● Document section:
%%
Here is my fantastic idea of how you, or anyone else you know that can develop a Facebook app. Or, if you are a company, I would be going out right now and hiring two gun Facebook application developers to start work TODAY. Facebook developers do charge a bit for spec work (the best way for them currently to monetise their skills), but if I was a company, a large corporation like Coke, or Nike etc I would be paying a team of developers to build the next killer Facebook app.

It would have to be something amazing, that users just could not do without. A revolution.

Facebook is fairly new territory, so I am sure that there is at least one fantastic idea that no one has thought about. What i would then do is embed my branding in the app every way that I could. Not enough to distract people from using it, but enough so that there would be no mistake who made it. If people familiarise themselves with your brand via repeated viewing, AND also associate it with the great time that they are having on Facebook then it is exposure that is worth major money. People are addicted to Facebook, the use it to plan their lives, keep in touch with friends and have fun. A captive audience if I ever saw one.

The beauty of the idea is that you don’t have to be a big player to get this reach and exposure. A small business, or even SEO consultant or pro blogger could gain a huge volume of traffic to their site and and the way that it could build your profile would be phenomenal. Why not team up with someone that has come up with a fantastic Facebook app, get joint naming or branding on it and then promote it as hard as you can online

If you already have a great Facebook app, go out and try to directly sell advertising for it to a major corporation. Show them the reach figures that your application gets. How many pages it is installed on, how many views those pages get per month. I am sure that they will be staggered at the numbers and pay you something. An up front fee, a licensing fee per month. It has to be better then earning the pocket change that Facebook developers are getting at the moment.

I think I have given away enough money making advice for today, just remember me when you are driving that Porche.
%%
● Stated task 1: According to the post on Facebook apps, what do people use Facebook for?
● Stated task 2: Please repeat the stretch from "If you already" through "driving that Porche." in the post on Facebook apps, renaming "major corporation" as "large company".

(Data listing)
%%
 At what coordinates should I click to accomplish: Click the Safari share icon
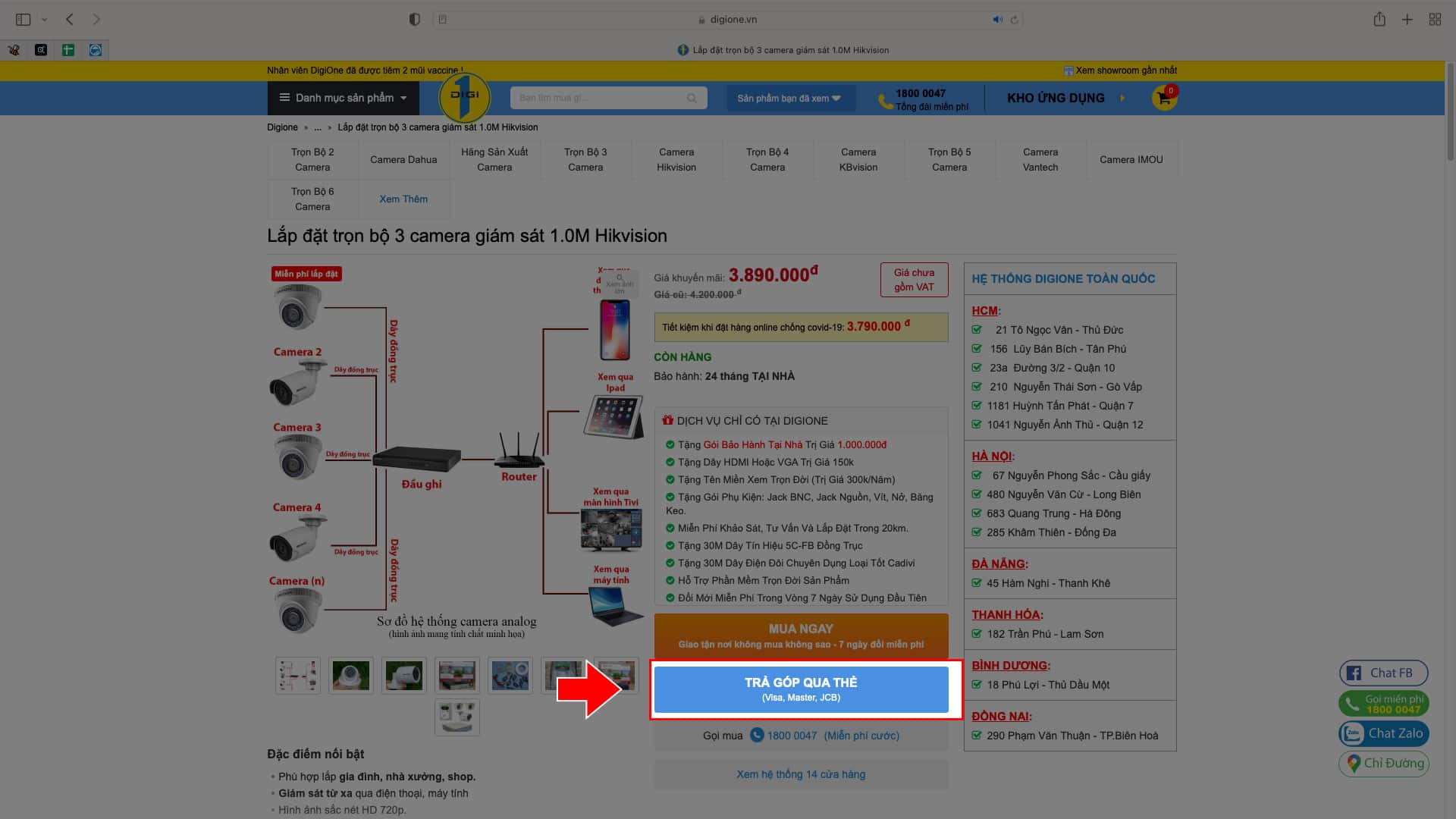point(1379,20)
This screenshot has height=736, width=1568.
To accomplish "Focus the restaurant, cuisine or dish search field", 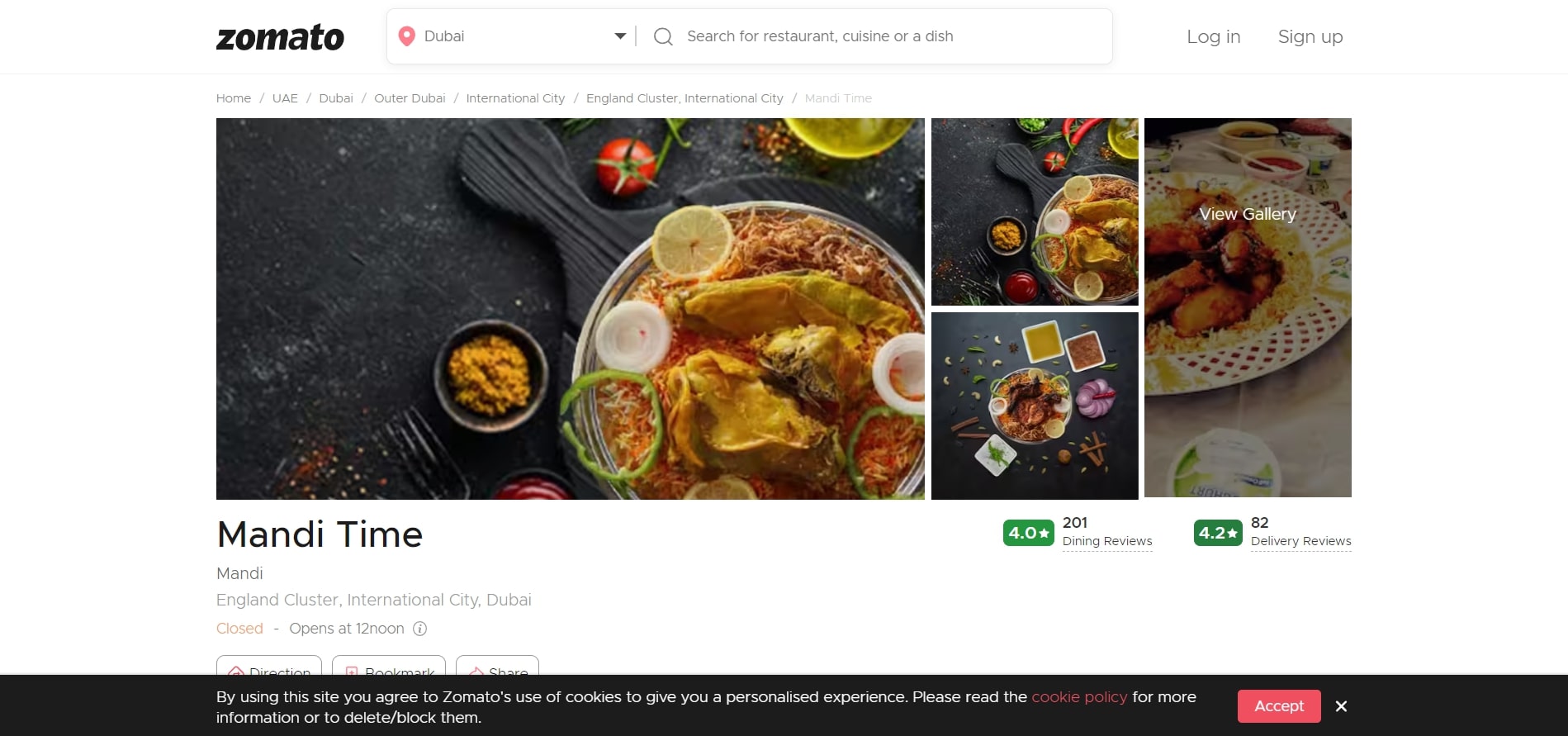I will [x=892, y=36].
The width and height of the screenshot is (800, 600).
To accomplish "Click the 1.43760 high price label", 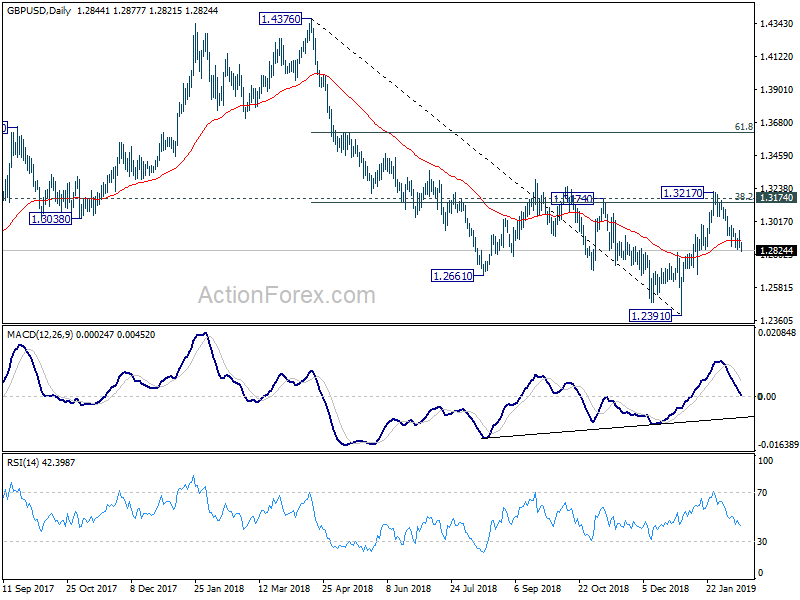I will pyautogui.click(x=281, y=19).
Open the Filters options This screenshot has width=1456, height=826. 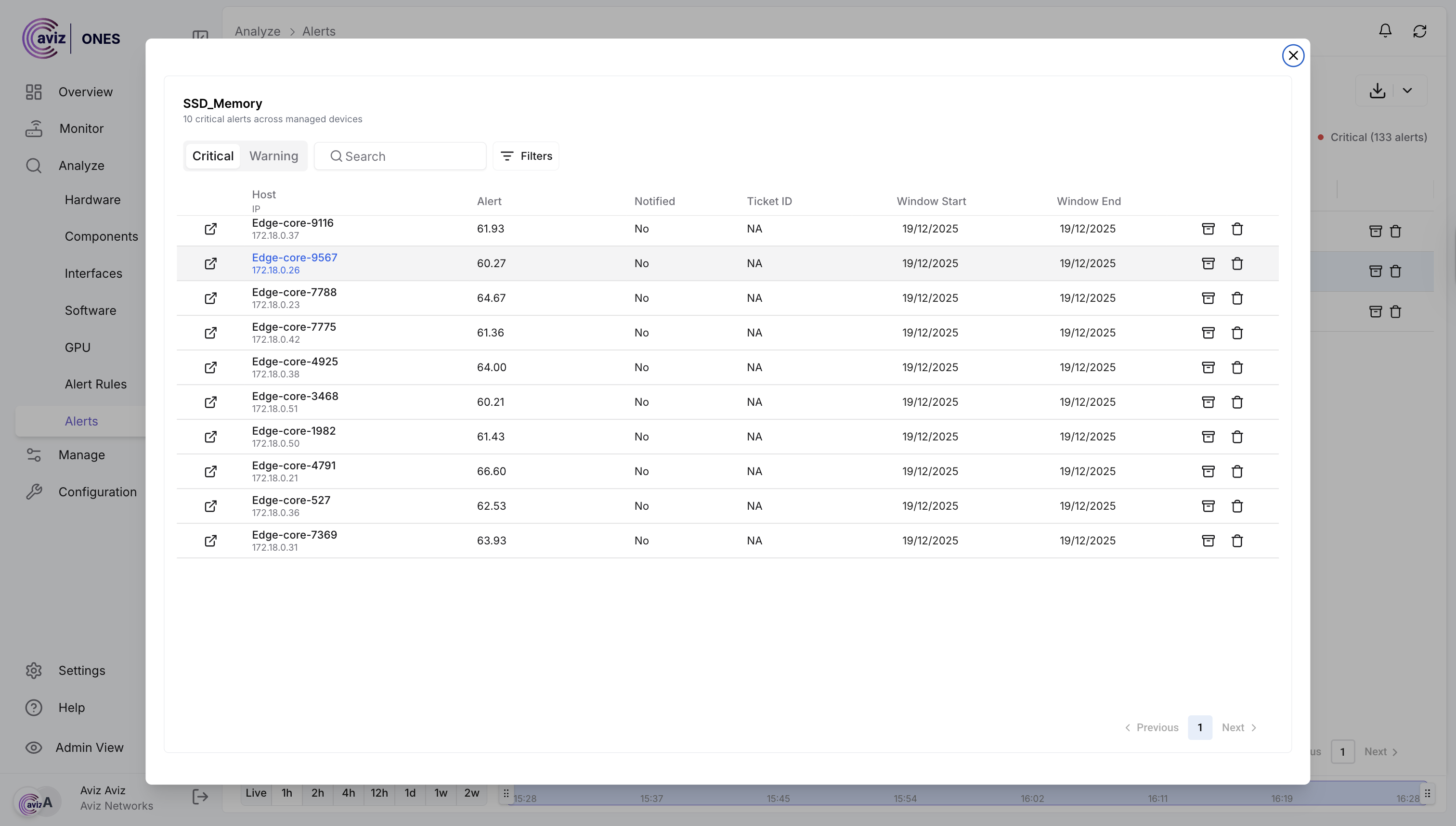(526, 156)
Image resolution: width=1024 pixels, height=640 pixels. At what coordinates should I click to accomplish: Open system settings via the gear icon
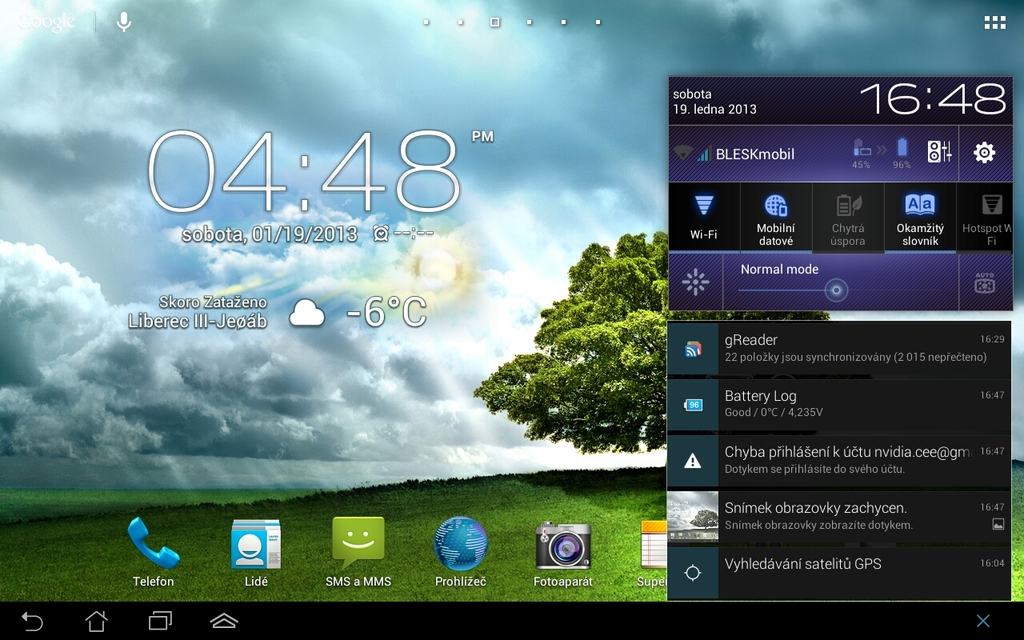point(985,152)
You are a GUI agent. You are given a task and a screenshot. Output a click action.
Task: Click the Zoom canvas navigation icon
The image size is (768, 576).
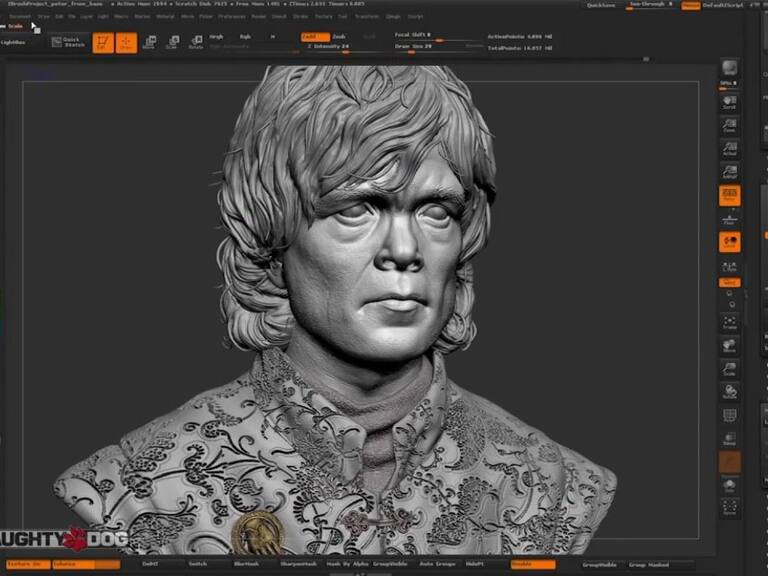(x=729, y=125)
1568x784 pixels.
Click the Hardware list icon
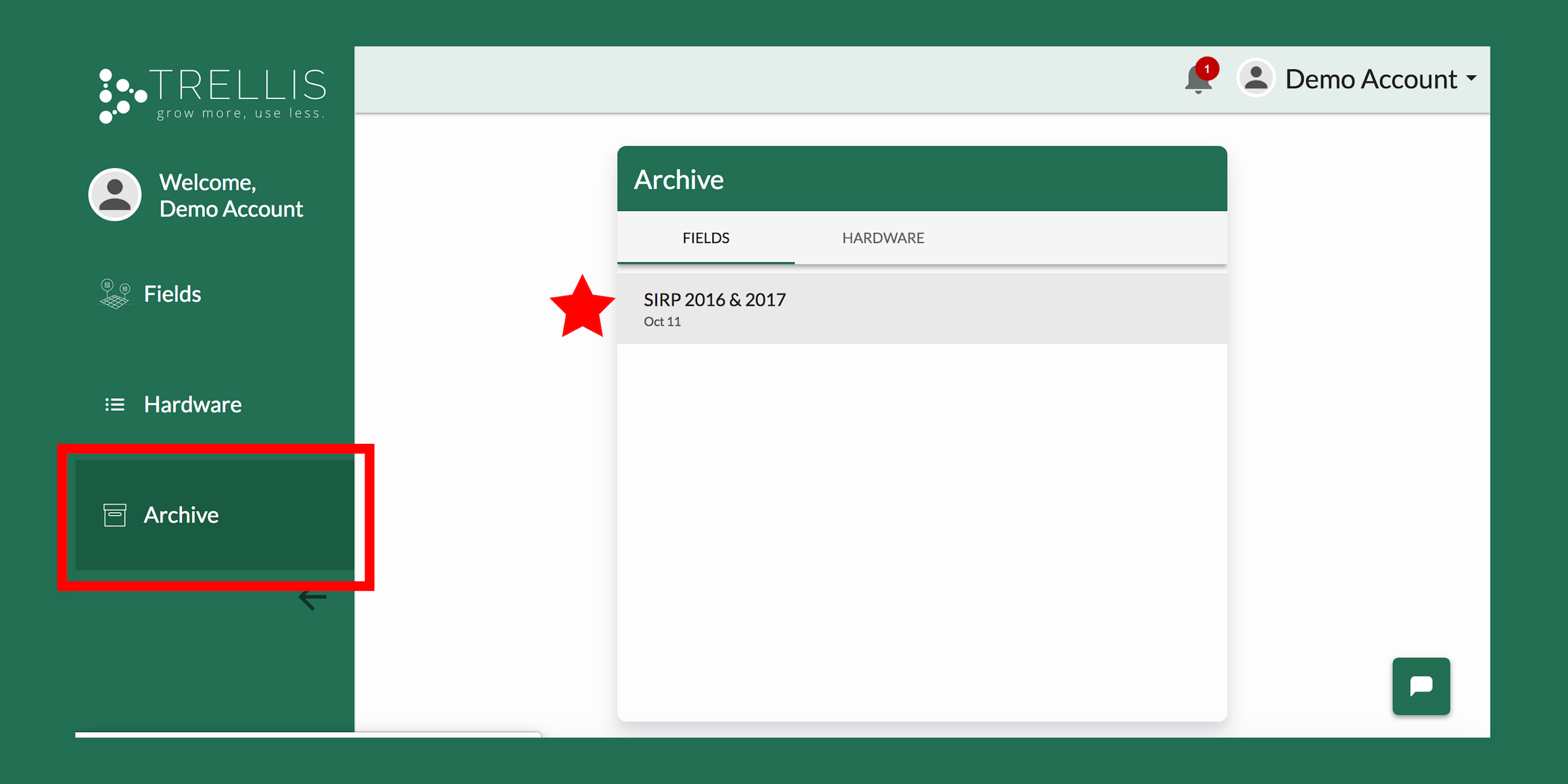[115, 405]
%%
● Exercise response 1: People use Facebook to plan their lives, keep in touch with friends and have fun.

● Exercise response 2:
If you already have a great Facebook app, go out and try to directly sell advertising for it to a large company. Show them the reach figures that your application gets. How many pages it is installed on, how many views those pages get per month. I am sure that they will be staggered at the numbers and pay you something. An up front fee, a licensing fee per month. It has to be better then earning the pocket change that Facebook developers are getting at the moment.

I think I have given away enough money making advice for today, just remember me when you are driving that Porche.